Rapport de lecture de CASSEURS DE SOLITUDE nouveau roman de Marouba Fall

Le nouveau roman de MAROUBA  est là.

Publié par l’Harmattan/Sénégal dirigé par Abdoulaye DIALLO, CASSEURS DE SOLITUDE(Dakar, 2012, 255 pages), le quatrième roman de Marouba FALL, auteur de La Collégienne (Dakar, NEAS, 1990), qui circule en France depuis octobre, est maintenant disponible au Sénégal.

 

Voici la note de lecture qui a recommandé sa publication.

 

Rapport de lecture

Dakar, le 20 octobre 2011

Titre :

CASSEURS DE SOLITUDE

Auteur : Marouba Fall

Genre : Roman

 

 

 

Résumé

Ce roman raconte les aventures de Dièri, un sociologue, qui part pour quelques semaines en France afin de faire un rapport sur la banlieue d’Arras ; il y est accueilli par Bruno et une pléthore d’amis. Submergé par les réalités de l’Europe, il doit affronter l’embarrassant cliché du

Noir. Mais ce Dièri n’a pas sa langue dans sa poche ; tour à tour farceur, séduisant, galant, sublime orateur, belliqueux, il devient sans tarder, au milieu de ses compagnons, un rayon de soleil et surtout un Africain auquel on s’identifierait volontiers.
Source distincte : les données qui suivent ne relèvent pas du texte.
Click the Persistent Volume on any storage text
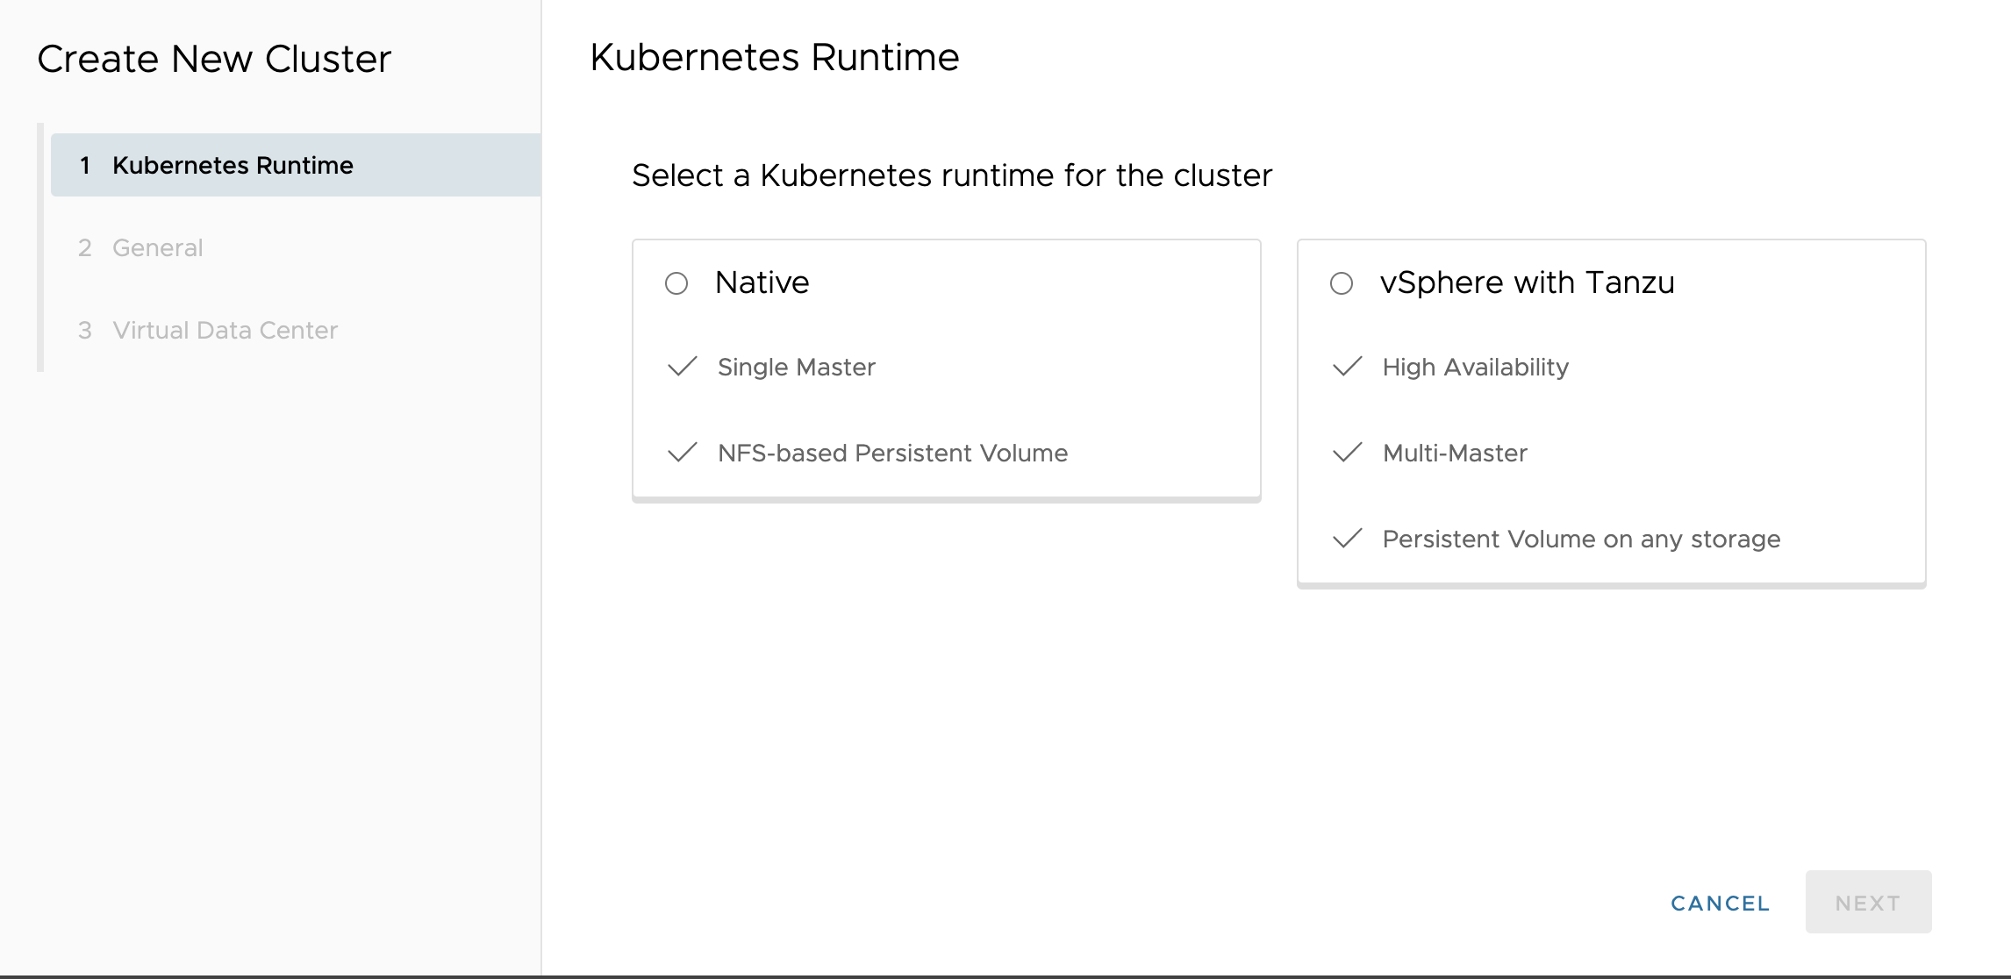Viewport: 2011px width, 979px height. [1581, 539]

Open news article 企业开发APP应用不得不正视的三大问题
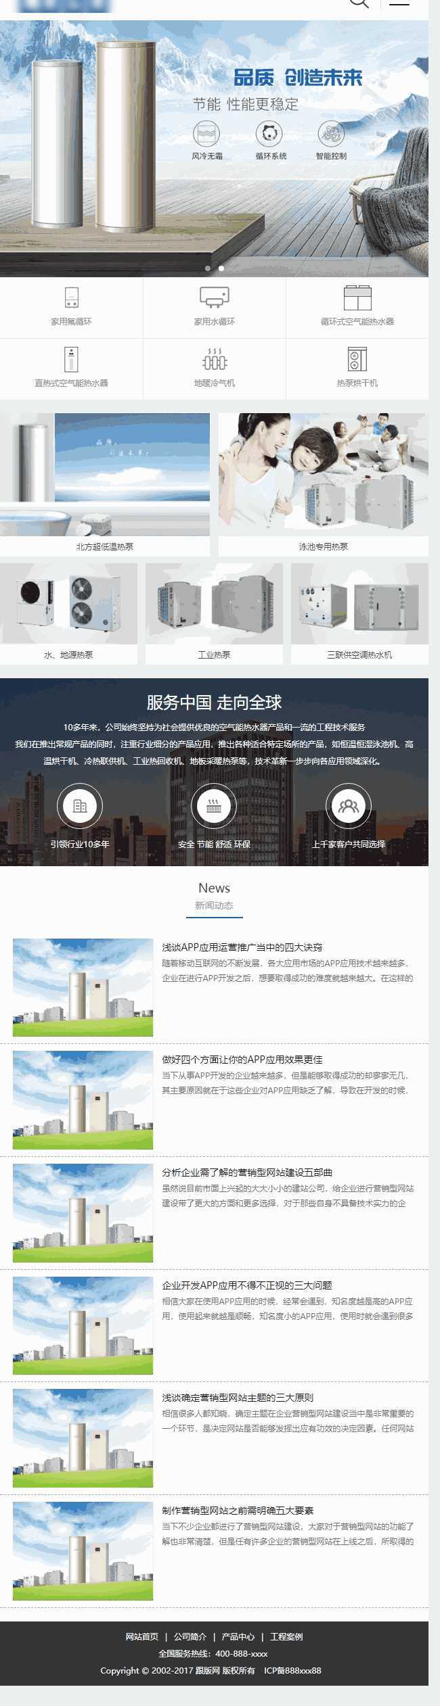(x=246, y=1285)
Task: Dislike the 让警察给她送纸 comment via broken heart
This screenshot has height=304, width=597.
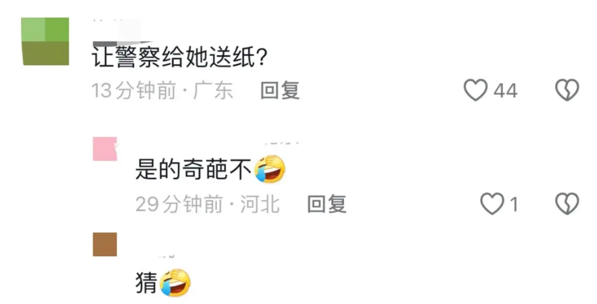Action: tap(567, 90)
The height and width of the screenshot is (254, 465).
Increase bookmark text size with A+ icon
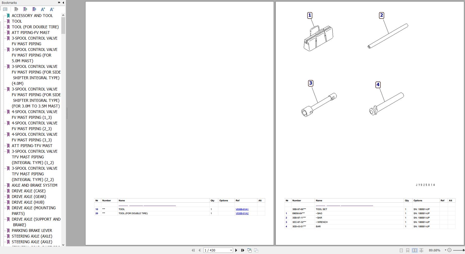coord(43,9)
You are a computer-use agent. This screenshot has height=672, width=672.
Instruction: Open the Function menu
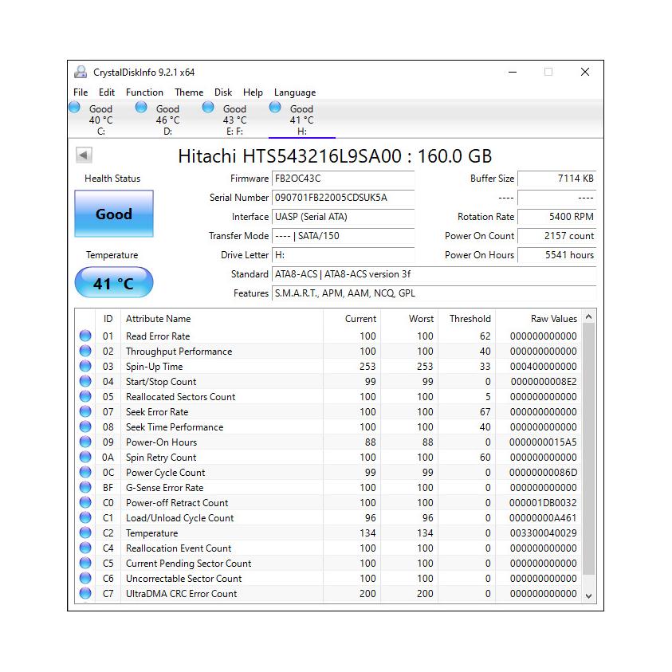(x=144, y=92)
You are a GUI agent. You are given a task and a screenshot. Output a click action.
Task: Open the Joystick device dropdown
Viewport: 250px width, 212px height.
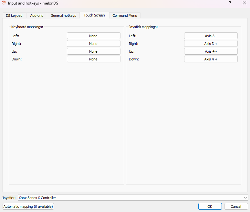pyautogui.click(x=133, y=198)

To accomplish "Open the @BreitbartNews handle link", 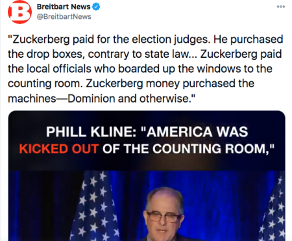I will point(64,17).
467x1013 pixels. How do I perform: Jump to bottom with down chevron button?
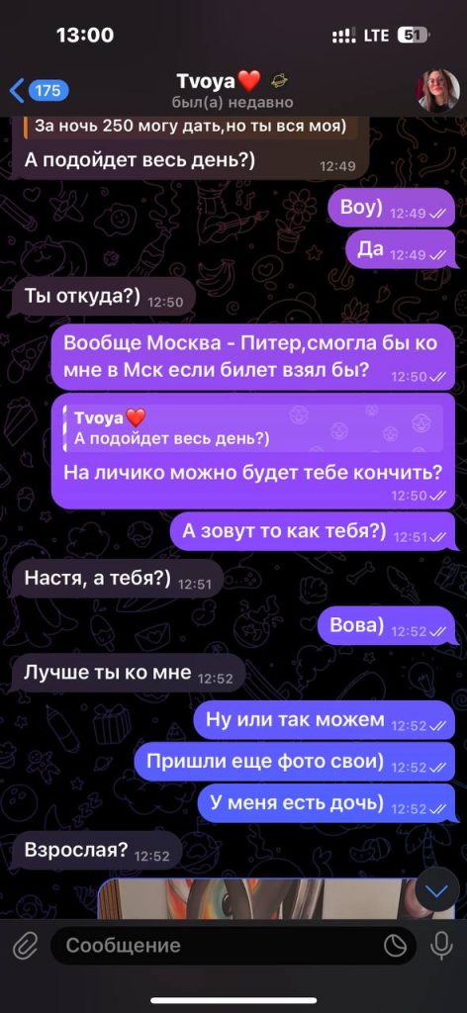[x=437, y=892]
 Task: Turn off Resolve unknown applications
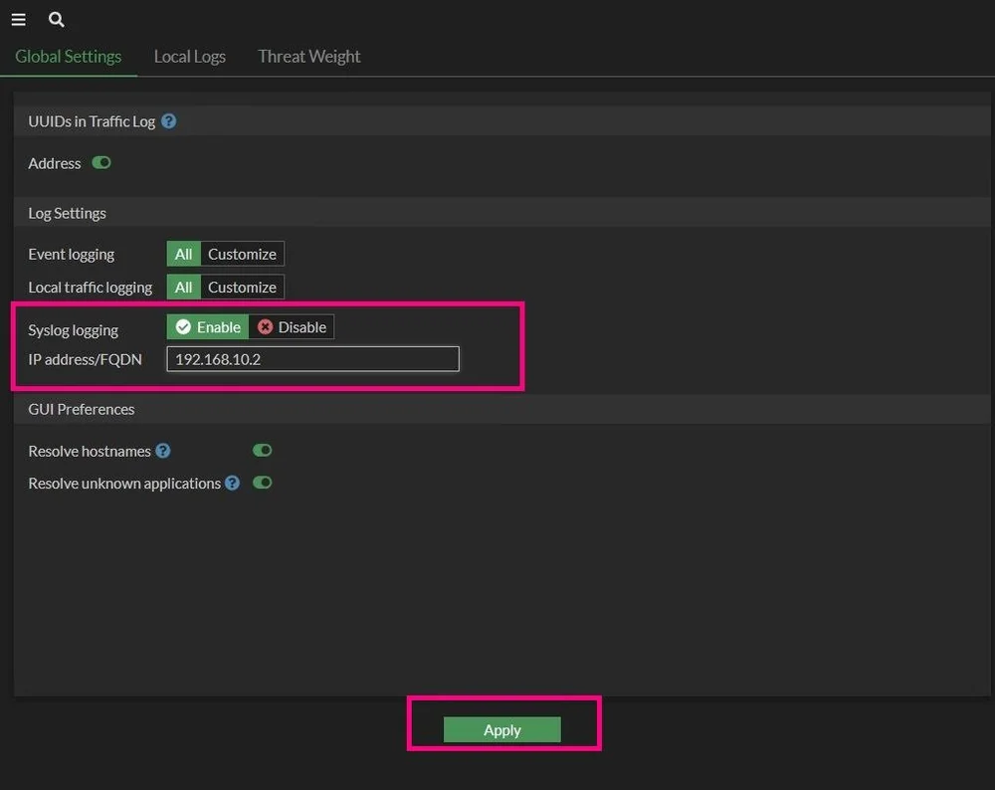(262, 483)
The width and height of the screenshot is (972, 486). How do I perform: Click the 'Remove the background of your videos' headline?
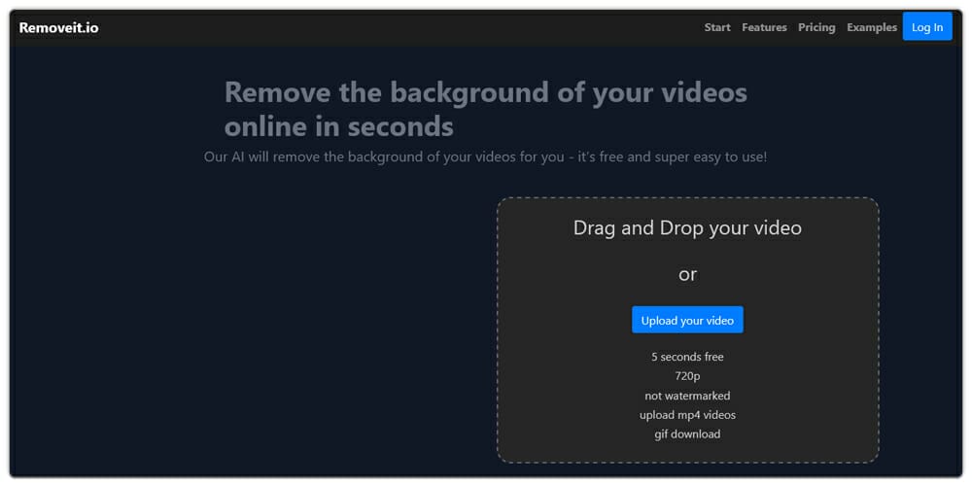[x=485, y=92]
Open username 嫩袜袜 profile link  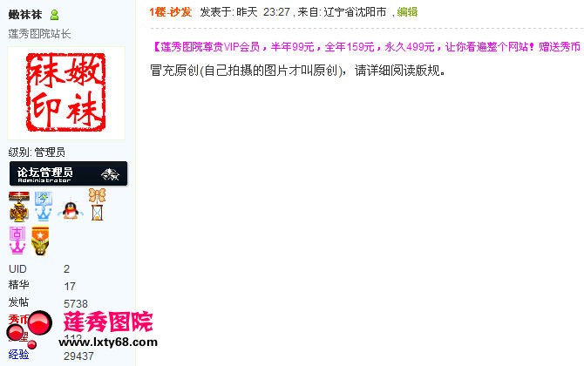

D’où lui viennent cette assurance et ses répliques à tout casser ? Diéri est issu de Médina Gounass, une banlieue historique de Dakar aux moeurs surprenantes où il côtoie des gens atypiques comme Makha son frère ainé et Collé sa belle-soeur avec qui il entretient une relation inavouable...

Diéri est un briseur de solitude, son charisme foudroyant ne laisse pas indifférent son entourage

notamment les femmes françaises ; il va d’ailleurs, dans un bar, faire une rencontre inimaginable : une femme cinq étoiles du nom de Taro, une Sénégalo-capverdienne. Saura-t-il dompter la fortune ?

« Casseurs de solitude » est loin du cliché du Noir qui débarque en Europe non préparé, feutré, sans ambition, sans revendications, sans travail, clandestin et qui essuie revers sur revers sans savoir se défendre. C’est un roman sociologique d’une Afrique instruite qui prend l’ascendant sur les autres cultures. (Et si l’immigration choisie finalement honorait L‘Afrique ?)

 

Observations

Le récit est bien maitrisé : on sent le métier de l’auteur. Il peut se lire d’un seul trait, car il ne s’encombre pas de détails superficiels et de longues digressions. Parsemé de répliques pertinentes, c’est un roman qui possède une pétulance, une joie de vivre, un charme certain, voire une grâce qui n’est pas sans rappeler les romans ensoleillés de Marc Lévy.